───── Dataset records ─────
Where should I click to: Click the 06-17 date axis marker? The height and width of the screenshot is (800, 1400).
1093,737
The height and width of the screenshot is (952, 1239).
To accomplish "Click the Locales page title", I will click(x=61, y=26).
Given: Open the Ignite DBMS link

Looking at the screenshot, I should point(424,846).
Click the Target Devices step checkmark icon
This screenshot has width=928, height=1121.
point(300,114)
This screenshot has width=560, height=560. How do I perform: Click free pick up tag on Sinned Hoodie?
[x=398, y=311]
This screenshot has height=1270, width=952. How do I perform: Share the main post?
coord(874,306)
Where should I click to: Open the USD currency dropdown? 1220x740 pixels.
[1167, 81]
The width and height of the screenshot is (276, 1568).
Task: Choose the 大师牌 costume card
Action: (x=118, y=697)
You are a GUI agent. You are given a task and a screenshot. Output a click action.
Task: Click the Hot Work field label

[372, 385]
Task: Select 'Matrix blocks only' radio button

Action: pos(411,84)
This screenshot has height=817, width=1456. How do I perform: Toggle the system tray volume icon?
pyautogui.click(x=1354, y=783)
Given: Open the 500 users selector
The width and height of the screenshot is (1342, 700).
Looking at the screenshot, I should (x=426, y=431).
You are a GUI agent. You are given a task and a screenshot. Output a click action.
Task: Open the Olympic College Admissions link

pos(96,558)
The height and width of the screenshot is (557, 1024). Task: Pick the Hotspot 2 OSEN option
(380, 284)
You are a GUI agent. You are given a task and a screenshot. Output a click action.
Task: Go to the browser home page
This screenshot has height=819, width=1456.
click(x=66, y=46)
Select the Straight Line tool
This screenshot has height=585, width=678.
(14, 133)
─────
Can you repeat all of the material above with every "How do I perform" switched to "What do I click to" and nothing else changed?

Where should I click to: Click the 06-17 date axis marker? The height and width of the screenshot is (800, 1400).
1093,737
The height and width of the screenshot is (952, 1239).
To accomplish "Click the Locales page title", I will click(x=61, y=26).
Given: Open the Ignite DBMS link

Looking at the screenshot, I should point(424,846).
Click the Target Devices step checkmark icon
This screenshot has width=928, height=1121.
point(300,114)
This screenshot has width=560, height=560. What do I click to: Click free pick up tag on Sinned Hoodie?
[x=398, y=311]
This screenshot has height=1270, width=952. What do I click to: Share the main post?
coord(874,306)
Where should I click to: Open the USD currency dropdown? 1220x740 pixels.
[1167, 81]
The width and height of the screenshot is (276, 1568).
Task: Choose the 大师牌 costume card
Action: (x=118, y=697)
You are a GUI agent. You are given a task and a screenshot. Output a click action.
Task: Click the Hot Work field label

[372, 385]
Task: Select 'Matrix blocks only' radio button

Action: pos(411,84)
This screenshot has height=817, width=1456. What do I click to: Toggle the system tray volume icon?
pyautogui.click(x=1354, y=783)
Given: Open the 500 users selector
The width and height of the screenshot is (1342, 700).
Looking at the screenshot, I should (x=426, y=431).
You are a GUI agent. You are given a task and a screenshot. Output a click action.
Task: Open the Olympic College Admissions link

pos(96,558)
The height and width of the screenshot is (557, 1024). Task: Pick the Hotspot 2 OSEN option
(380, 284)
You are a GUI agent. You are given a task and a screenshot. Output a click action.
Task: Go to the browser home page
This screenshot has height=819, width=1456.
click(x=66, y=46)
Select the Straight Line tool
This screenshot has height=585, width=678.
(14, 133)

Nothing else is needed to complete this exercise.